Non, vraiment, cette fois, des intérêts supérieurs sont en cause et l'Opposition, majoritaire aux Communes, se devait de monter au front. Le gouvernement de Stephen Harper avait trop souvent fait fi du Parlement. Ayant refusé de rendre publics des documents sur le transfert de détenus afghans, trituré le recensement de 2011, miné l'autorité des Communes en matière de gaz à effet de serre, et plus récemment, caché le détail des dépenses de grands projets y compris sur l'achat des F-35 et les initiatives en justice criminelle, l'équipe ministérielle avait commis de multiples outrages au Parlement.

Il fallait l'arrêter et le temps était venu.
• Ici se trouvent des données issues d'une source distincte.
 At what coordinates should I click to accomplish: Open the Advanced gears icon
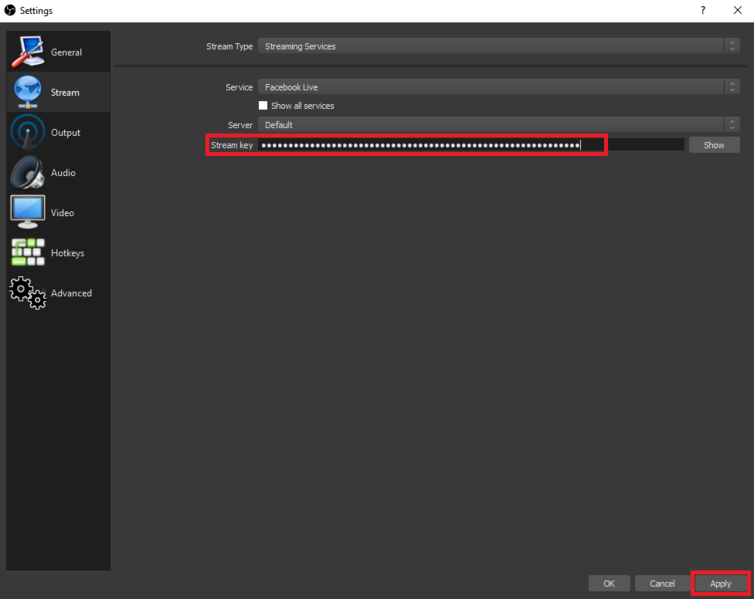tap(28, 292)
Le budget a fourni le prétexte mais la motion libérale de censure porte spécifiquement sur l'outrage au Parlement et c'est bien ainsi. M. Ignatieff vise en plein dans le mille quand il affirme que « Stephen Harper doit être tenu responsable en ce qui a trait à l'abus de pouvoir, aux attaques contre la démocratie, et au mépris envers le Parlement et les Canadiens ». Et les chefs de l'Opposition devront marteler ce message tout au long de la campagne électorale, même si l'argument risque de tomber à plat dans un électorat de plus en plus amorphe.

Le public canadien doit savoir que pour une fois, l'intérêt supérieur de la démocratie semble avoir eu le dessus sur les calculs de bas étage des sondeurs et stratèges. Bien sûr, on ne sait pas ce qui se complote dans les officines des partis. Peut-être certains estimaient-ils qu'attendre aurait été pire. Après tout, à force de se mettre à plat ventre devant le gouvernement, on donne des munitions à l'adversaire. On ose espérer, cependant, que l'on assiste présentement à un authentique cri d'alarme, à un avertissement des conséquences d'un abus prolongé de pouvoirs.
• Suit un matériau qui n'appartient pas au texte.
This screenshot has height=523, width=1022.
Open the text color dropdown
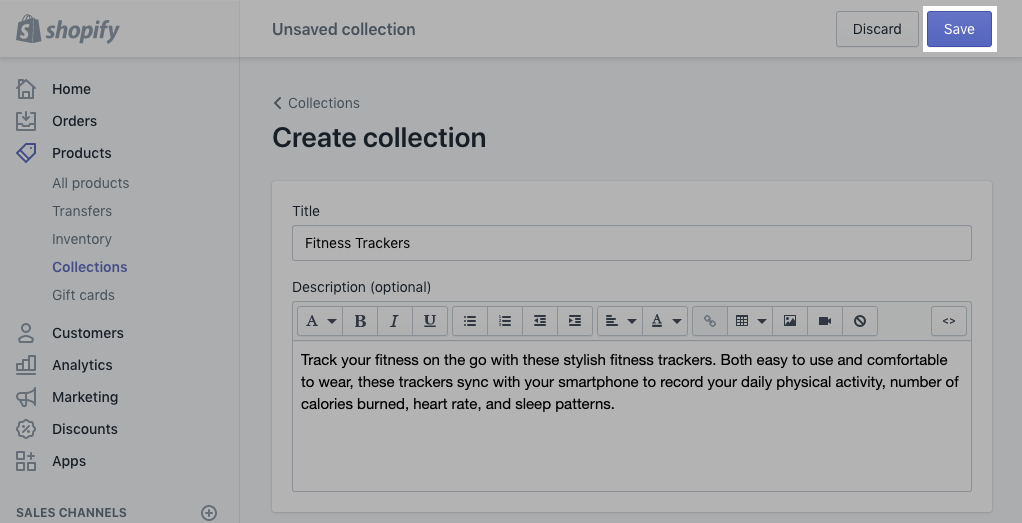point(665,321)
Nous ne nous faisons pas d'illusions. La campagne portera sur une multitude de thèmes économiques, politiques et sociaux ainsi que sur la personnalité des chefs eux-mêmes. À en juger par les premières salves publicitaires, elle sera sans merci. Il y aura les débats des chefs de parti, où tout peut arriver, et une batterie de sondages à la une. Ce qu'il faut souhaiter, c'est qu'on rappelle à l'occasion pourquoi cette élection a lieu maintenant, et que les électeurs en tiennent compte au moment d'exercer leur droit de vote.